>>>>
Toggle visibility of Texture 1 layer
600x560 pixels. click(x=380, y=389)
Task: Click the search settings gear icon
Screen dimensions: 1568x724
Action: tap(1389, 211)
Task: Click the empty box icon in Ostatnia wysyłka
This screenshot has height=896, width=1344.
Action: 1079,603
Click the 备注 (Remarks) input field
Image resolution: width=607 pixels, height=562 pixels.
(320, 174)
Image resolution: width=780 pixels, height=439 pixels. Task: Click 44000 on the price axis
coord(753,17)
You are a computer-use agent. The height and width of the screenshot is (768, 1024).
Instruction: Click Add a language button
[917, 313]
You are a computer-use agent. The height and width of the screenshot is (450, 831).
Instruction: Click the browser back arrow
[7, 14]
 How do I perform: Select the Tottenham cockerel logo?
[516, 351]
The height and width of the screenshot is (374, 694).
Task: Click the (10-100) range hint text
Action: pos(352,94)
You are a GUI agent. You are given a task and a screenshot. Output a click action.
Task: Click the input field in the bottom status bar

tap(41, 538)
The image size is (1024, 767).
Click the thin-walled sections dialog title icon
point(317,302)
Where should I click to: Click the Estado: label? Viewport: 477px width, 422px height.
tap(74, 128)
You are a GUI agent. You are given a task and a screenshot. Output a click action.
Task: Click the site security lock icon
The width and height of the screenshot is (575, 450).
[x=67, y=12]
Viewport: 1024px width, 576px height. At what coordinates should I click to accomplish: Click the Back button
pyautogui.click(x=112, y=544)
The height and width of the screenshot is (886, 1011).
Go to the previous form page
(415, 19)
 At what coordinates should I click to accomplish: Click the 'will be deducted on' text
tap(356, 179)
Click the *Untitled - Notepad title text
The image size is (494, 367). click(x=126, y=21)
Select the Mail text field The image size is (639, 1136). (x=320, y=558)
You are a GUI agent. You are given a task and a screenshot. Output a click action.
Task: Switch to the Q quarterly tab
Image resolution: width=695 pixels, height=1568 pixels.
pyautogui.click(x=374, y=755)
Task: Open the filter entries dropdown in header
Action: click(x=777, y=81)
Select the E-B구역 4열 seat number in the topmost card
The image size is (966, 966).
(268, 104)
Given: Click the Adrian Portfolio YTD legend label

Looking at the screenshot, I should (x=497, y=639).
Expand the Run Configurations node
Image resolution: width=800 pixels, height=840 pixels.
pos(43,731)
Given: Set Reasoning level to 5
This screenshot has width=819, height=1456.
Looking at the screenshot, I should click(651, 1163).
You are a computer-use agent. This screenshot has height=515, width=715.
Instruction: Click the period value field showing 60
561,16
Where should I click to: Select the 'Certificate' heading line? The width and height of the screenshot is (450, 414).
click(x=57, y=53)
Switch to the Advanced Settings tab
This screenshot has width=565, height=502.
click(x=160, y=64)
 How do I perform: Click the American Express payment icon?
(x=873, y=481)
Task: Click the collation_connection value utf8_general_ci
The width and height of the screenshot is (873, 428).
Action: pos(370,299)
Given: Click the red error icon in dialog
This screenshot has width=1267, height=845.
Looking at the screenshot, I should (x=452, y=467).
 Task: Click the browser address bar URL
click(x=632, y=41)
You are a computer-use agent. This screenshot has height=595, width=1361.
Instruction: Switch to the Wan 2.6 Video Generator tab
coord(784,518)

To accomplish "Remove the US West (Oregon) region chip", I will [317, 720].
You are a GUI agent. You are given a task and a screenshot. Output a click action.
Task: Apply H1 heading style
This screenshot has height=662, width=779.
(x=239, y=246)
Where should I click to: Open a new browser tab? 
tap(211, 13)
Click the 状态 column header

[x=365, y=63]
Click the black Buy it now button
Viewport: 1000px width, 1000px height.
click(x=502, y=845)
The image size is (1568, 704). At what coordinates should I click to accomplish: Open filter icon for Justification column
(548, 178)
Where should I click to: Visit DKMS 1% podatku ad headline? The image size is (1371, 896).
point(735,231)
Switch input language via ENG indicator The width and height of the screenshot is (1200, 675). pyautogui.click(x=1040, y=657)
<<<<
Every line above from the line with "This screenshot has height=896, width=1344." to the line with "is (450, 831).", both included, must be reproduced exactly, and no other line may appear.

This screenshot has height=896, width=1344.
Action: 1079,603
Click the 备注 (Remarks) input field
Image resolution: width=607 pixels, height=562 pixels.
(320, 174)
Image resolution: width=780 pixels, height=439 pixels. Task: Click 44000 on the price axis
coord(753,17)
You are a computer-use agent. The height and width of the screenshot is (768, 1024).
Instruction: Click Add a language button
[917, 313]
You are a computer-use agent. The height and width of the screenshot is (450, 831).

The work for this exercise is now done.